» Assignment
Among the entries below, tally each line containing "price"; respond with the total only.

Dataset entries
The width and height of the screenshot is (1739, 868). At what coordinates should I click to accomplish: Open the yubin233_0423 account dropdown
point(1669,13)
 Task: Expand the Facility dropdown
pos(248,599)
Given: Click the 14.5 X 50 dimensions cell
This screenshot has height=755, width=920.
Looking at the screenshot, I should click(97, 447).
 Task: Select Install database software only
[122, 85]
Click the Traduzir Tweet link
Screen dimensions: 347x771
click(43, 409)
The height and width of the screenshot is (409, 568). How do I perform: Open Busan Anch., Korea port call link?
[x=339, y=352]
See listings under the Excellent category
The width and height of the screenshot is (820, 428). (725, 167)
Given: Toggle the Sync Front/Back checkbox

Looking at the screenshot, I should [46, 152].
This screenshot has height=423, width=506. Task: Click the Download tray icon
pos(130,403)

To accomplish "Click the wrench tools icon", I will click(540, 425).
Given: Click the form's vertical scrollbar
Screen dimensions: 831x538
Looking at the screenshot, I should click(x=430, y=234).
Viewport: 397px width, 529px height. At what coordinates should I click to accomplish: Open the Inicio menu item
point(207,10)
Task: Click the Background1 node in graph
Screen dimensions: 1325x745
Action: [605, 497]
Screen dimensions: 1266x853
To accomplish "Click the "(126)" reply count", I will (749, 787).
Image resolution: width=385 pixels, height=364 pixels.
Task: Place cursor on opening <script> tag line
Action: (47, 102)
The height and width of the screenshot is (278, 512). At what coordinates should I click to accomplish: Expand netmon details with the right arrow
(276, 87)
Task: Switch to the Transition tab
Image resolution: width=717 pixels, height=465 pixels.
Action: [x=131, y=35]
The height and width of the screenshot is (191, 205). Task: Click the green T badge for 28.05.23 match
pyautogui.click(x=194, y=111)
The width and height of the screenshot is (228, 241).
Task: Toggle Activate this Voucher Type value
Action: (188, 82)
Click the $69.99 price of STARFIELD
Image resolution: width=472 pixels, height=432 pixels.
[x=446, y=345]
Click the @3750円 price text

» Output
2